═════ Supplied records ═════

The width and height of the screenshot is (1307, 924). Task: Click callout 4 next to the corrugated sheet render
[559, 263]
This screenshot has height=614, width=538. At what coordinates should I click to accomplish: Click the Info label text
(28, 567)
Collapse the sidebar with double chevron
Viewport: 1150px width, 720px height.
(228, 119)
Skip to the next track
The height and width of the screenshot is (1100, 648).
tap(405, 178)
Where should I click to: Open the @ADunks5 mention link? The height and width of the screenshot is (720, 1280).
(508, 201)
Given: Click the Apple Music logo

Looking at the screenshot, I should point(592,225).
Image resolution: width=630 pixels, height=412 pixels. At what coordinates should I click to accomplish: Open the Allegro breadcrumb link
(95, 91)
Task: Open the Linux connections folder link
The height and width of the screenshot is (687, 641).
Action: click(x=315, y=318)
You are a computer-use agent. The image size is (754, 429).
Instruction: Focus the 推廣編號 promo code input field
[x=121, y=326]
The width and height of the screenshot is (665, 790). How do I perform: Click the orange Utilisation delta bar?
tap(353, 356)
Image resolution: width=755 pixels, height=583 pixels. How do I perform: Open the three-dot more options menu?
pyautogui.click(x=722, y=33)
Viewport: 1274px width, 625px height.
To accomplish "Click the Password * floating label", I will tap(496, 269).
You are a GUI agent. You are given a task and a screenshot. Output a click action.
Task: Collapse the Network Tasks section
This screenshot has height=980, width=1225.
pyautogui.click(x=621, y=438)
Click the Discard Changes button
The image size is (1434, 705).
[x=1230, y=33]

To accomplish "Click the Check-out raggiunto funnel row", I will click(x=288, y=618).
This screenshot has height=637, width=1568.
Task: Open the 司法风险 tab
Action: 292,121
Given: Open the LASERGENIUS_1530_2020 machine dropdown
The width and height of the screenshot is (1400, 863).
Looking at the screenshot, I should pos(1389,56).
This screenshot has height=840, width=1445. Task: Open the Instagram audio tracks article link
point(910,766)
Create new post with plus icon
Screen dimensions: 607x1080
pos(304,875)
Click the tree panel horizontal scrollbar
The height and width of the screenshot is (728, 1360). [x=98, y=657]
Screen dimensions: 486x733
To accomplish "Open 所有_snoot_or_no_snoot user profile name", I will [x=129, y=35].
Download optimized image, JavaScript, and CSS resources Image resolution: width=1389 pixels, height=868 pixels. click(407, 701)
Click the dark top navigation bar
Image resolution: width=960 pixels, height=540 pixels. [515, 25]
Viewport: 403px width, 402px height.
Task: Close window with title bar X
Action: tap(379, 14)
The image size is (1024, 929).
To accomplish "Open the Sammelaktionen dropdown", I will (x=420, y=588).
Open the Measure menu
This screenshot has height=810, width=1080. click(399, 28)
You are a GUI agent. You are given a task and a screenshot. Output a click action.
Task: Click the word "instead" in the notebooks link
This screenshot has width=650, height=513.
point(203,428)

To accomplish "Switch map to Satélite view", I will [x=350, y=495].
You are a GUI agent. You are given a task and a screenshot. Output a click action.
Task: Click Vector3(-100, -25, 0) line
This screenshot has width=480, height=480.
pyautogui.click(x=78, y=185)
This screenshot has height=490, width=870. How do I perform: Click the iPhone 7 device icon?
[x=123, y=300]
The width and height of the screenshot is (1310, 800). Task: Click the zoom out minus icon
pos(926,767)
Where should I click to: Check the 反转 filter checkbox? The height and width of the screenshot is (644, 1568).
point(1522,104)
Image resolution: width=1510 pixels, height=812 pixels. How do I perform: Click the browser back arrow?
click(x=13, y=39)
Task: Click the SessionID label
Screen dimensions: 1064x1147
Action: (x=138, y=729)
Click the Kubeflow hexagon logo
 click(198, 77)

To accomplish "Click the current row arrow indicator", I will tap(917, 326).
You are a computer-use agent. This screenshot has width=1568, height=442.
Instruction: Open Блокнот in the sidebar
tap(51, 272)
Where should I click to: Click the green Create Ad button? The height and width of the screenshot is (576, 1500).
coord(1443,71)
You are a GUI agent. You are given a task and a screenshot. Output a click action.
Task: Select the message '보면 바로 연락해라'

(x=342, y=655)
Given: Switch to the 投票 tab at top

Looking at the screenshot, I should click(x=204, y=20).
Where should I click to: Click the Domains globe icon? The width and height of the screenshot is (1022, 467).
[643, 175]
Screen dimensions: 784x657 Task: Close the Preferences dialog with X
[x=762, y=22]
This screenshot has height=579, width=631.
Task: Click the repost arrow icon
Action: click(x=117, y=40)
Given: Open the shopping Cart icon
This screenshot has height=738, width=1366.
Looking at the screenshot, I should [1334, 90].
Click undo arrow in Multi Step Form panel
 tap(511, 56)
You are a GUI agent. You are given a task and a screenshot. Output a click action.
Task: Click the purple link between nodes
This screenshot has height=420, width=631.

═════

Which lines in the items above contain the word "perform"? Copy each of those lines in full.

Final result:
The width and height of the screenshot is (665, 790). How do I perform: Click the orange Utilisation delta bar?
Image resolution: width=755 pixels, height=583 pixels. How do I perform: Open the three-dot more options menu?
This screenshot has height=490, width=870. How do I perform: Click the iPhone 7 device icon?
Image resolution: width=1510 pixels, height=812 pixels. How do I perform: Click the browser back arrow?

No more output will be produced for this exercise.